Once your models have trained, it is time to validate them by running Code Box 6. If you interupt your model training to evaluate the model, you must change the number of models to match the number of models you trained. Models are evaluated on their precision (total correct pixels predictions out of total pixel predictions for a specific material class), recall (total correct pixel predictions out of all possible correct pixel predictions for a material class), accuracy (total correct pixel predictions out of all pixel predictions in the image) and F1 score (the harmonic mean of recall and precesion). You can adjust your predictions by increasing or decreasing your confidence threshold for a particular material class in Code Box 3.
You can save your validation data by running Code Box 7. It will overwrite the file designated in the csv_directory input area of Code Box 3.

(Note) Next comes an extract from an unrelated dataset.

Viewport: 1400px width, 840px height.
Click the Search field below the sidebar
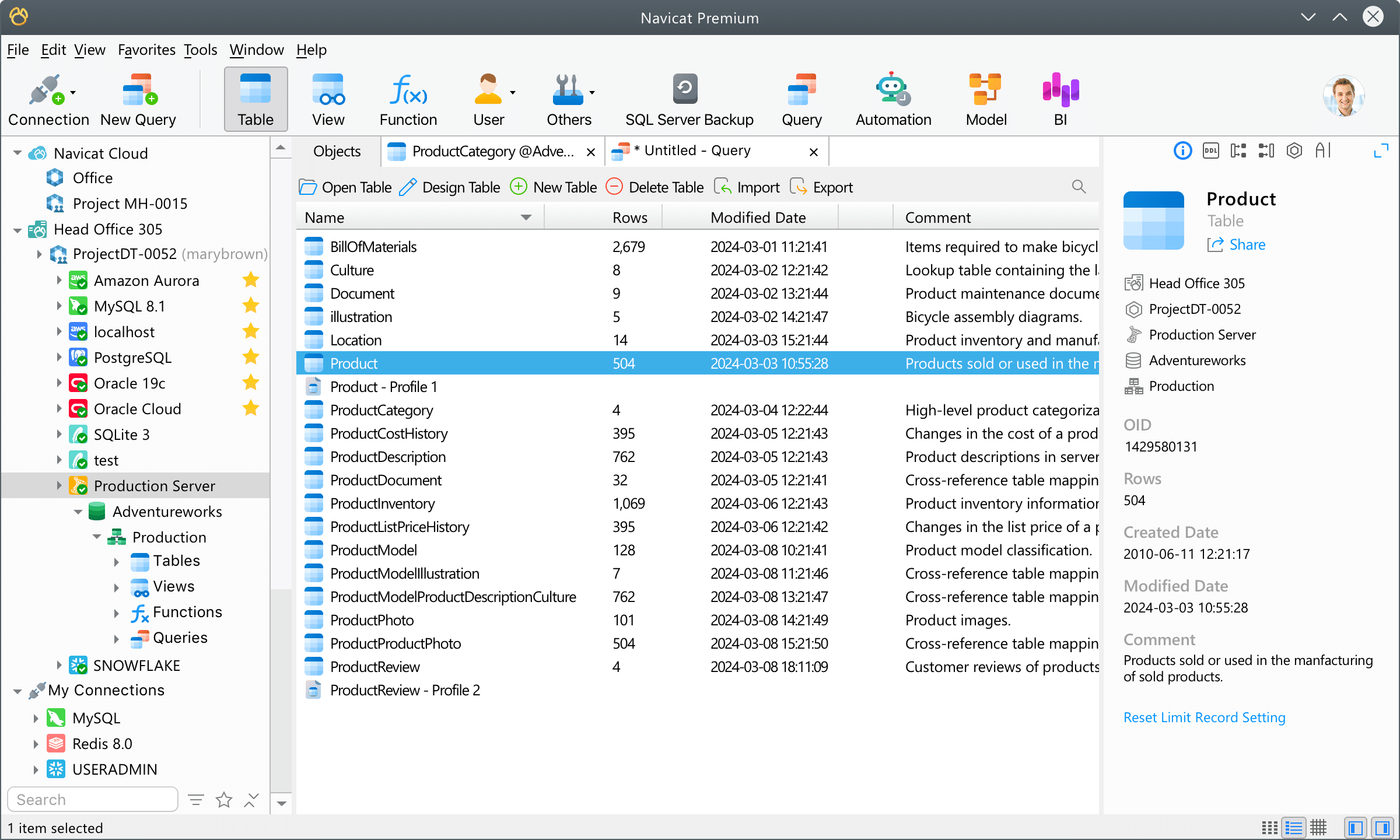[92, 799]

Based on your validation results, choose the model that you think does the best job on your validation data and input the model number in Code Box 8.
#Code Box 8
"""Input model number here"""
model_number='8'
Run Code Box 9 to load the model you selected
Runc Cod Box 10 to segment your data and extact area and perimeter information from your image data. Binary masks of the prediced materials will be generated as well. These can be operated on independently. A CSV file of the area and perimeter data will automatically be generated after all images in the inference directory in Code Box 3 have been analyzed. If needed, the code can be easily modified to extract other parameters using the region propertiers function.